Segment Open

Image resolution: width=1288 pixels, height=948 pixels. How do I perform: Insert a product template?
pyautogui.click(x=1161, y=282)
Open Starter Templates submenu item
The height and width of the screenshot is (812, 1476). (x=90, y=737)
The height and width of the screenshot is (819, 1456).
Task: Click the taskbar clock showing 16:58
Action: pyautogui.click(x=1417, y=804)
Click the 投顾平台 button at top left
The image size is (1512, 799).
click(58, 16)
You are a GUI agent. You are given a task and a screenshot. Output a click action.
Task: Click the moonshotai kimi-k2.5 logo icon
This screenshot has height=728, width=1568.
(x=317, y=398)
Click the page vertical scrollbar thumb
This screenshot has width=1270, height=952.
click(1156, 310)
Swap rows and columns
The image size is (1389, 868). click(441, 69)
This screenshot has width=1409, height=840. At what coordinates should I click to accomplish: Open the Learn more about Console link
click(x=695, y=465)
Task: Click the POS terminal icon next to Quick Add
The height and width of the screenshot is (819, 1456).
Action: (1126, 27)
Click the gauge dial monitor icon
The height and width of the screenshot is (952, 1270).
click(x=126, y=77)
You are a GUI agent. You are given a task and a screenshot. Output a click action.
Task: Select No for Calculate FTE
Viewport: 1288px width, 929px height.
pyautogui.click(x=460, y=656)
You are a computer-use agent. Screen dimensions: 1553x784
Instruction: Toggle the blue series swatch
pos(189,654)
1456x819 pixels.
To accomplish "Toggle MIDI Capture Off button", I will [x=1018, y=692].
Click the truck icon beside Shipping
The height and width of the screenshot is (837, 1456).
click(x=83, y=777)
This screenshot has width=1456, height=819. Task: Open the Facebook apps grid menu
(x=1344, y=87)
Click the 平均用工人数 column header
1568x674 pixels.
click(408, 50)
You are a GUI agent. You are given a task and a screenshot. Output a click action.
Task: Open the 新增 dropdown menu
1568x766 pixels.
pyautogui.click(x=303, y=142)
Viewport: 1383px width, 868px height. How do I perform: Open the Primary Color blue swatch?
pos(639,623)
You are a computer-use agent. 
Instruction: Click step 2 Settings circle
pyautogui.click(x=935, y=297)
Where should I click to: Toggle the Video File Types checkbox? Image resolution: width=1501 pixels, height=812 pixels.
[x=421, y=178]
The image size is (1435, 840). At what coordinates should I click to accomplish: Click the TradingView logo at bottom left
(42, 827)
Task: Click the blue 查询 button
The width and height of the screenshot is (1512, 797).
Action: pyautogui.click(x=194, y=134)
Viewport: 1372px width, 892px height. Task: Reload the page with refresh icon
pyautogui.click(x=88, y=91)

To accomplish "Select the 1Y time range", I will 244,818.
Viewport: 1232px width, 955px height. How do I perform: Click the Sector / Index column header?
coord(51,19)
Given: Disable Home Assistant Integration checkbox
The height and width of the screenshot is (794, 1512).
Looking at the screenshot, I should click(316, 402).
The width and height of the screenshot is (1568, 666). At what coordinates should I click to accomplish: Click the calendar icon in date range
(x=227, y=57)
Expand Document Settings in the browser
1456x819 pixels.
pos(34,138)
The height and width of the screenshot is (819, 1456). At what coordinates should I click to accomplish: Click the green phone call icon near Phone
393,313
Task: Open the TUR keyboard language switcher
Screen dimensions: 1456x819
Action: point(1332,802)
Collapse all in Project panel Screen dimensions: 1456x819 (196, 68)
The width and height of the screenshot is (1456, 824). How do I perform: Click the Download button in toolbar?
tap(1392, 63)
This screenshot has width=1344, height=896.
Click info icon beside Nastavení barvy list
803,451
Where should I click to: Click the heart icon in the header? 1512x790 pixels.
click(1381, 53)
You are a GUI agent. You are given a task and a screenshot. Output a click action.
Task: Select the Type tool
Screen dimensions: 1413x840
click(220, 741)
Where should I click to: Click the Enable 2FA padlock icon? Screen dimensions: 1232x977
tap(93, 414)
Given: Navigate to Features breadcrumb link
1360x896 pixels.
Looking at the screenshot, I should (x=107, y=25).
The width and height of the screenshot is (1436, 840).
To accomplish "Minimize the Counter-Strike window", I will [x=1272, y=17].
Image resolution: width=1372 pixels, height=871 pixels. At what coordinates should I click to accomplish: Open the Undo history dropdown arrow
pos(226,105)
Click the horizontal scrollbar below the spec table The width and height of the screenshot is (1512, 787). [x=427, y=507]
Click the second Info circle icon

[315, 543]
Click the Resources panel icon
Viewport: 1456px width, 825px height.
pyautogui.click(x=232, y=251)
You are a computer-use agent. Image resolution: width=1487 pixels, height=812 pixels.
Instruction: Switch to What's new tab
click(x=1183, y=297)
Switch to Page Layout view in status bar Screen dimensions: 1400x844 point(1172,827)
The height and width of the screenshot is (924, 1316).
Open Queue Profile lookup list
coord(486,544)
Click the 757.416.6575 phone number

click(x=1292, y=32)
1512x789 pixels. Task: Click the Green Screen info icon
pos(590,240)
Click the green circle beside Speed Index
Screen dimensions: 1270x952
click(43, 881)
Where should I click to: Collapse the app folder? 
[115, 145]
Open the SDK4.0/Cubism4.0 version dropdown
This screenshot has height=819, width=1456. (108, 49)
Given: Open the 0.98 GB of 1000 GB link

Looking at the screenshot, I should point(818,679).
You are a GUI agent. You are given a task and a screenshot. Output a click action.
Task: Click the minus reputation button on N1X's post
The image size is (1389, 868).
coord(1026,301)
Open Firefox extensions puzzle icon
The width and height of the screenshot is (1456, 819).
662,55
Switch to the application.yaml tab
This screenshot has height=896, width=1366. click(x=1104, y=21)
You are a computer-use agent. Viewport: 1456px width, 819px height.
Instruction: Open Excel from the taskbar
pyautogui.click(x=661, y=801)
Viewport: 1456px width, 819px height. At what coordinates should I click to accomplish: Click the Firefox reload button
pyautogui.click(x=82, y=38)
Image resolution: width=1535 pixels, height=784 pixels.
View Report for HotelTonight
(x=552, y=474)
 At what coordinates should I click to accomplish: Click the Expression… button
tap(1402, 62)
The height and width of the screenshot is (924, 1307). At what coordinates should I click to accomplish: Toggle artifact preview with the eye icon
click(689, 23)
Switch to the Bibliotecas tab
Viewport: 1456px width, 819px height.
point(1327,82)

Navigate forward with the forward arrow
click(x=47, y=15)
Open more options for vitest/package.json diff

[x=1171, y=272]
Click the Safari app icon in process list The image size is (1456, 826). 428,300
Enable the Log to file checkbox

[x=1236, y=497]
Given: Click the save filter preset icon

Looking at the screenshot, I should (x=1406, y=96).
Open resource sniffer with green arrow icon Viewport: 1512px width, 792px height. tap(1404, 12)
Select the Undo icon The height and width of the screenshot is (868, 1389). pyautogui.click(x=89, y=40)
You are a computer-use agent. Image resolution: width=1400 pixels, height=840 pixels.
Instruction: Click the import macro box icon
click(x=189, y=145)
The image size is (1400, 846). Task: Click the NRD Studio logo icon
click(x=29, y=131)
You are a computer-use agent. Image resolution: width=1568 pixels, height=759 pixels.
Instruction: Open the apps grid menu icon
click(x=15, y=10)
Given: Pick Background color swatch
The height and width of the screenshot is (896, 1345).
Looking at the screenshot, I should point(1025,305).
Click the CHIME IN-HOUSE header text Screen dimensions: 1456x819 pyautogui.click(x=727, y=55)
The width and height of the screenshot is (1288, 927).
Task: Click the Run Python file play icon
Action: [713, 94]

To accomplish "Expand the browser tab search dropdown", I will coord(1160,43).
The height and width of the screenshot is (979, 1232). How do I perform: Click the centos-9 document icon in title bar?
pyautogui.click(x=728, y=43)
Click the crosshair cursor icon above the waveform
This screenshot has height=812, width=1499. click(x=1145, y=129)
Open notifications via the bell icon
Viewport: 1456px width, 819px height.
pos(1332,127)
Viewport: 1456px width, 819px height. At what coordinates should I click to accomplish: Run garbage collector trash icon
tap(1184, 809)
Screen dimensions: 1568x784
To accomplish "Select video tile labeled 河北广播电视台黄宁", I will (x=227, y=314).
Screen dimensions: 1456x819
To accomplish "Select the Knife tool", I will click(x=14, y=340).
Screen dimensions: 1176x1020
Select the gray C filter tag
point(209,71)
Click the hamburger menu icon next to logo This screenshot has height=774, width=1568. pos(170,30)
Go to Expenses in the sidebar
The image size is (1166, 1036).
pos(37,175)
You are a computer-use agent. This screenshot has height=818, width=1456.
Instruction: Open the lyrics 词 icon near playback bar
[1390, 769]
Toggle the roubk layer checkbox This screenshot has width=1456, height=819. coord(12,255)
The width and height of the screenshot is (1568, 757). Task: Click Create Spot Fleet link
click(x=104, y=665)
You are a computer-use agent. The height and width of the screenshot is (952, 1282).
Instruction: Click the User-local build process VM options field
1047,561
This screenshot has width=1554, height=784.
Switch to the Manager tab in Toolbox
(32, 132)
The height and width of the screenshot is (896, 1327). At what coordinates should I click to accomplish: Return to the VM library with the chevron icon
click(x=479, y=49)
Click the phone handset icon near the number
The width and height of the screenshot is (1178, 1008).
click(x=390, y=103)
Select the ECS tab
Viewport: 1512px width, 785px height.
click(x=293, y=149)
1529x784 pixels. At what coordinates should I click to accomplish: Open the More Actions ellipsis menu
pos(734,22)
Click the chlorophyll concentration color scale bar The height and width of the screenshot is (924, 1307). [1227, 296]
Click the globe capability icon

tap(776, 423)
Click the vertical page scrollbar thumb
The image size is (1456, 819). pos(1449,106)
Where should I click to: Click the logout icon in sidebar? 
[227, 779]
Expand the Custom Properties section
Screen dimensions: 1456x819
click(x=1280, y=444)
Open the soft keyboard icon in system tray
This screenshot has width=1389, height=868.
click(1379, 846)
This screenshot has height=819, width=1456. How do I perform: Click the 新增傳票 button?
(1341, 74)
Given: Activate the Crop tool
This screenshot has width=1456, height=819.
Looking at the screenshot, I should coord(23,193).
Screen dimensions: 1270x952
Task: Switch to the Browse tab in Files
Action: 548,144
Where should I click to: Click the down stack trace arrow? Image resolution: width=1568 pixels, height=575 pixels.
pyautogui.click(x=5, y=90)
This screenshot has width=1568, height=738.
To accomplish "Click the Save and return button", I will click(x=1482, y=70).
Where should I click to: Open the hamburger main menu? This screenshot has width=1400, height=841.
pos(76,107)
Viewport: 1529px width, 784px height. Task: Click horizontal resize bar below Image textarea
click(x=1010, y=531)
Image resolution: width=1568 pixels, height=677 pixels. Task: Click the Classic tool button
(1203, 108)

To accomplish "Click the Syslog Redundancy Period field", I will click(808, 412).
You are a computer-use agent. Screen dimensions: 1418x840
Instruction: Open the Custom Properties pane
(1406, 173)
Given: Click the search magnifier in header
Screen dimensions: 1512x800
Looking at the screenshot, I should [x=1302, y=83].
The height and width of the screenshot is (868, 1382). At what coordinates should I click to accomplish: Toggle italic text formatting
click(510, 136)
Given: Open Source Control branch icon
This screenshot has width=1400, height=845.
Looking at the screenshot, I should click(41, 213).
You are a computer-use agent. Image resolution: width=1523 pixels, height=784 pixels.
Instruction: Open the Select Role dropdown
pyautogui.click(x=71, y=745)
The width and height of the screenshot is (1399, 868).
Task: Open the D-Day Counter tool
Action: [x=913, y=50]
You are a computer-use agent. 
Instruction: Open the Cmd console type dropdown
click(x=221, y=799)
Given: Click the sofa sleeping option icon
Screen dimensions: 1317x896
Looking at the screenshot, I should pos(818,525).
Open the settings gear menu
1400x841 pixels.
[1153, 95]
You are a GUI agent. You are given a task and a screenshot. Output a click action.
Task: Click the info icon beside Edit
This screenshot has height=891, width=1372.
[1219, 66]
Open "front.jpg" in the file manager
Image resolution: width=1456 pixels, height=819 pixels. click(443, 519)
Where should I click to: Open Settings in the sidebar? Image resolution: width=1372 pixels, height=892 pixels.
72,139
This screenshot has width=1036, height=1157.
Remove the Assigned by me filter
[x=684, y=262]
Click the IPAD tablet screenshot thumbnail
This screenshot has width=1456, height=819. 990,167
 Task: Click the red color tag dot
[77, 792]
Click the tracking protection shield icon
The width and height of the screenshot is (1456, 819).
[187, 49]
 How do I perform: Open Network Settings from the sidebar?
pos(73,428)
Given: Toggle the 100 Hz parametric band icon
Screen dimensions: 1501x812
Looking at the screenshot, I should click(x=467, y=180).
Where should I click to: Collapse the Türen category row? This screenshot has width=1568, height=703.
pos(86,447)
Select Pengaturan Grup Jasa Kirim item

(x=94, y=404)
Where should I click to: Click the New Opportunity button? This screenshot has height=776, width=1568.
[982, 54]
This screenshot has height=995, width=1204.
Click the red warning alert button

Segment Closed

# WHAT IS BEING ASKED
Show every line in the records above that contains the word "computer".

# ANSWER SPACE
You are a computer-use agent. Screen dimensions: 1553x784
You are a computer-use agent. 
You are a computer-use agent. Image resolution: width=1487 pixels, height=812 pixels.
You are a computer-use agent. Viewport: 1456px width, 819px height.
You are a computer-use agent. Image resolution: width=1400 pixels, height=840 pixels.
You are a computer-use agent. Image resolution: width=1568 pixels, height=759 pixels.
You are a computer-use agent. This screenshot has height=818, width=1456.
You are a computer-use agent. The height and width of the screenshot is (952, 1282).
You are a computer-use agent. Screen dimensions: 1418x840
You are a computer-use agent. Image resolution: width=1523 pixels, height=784 pixels.
You are a computer-use agent. 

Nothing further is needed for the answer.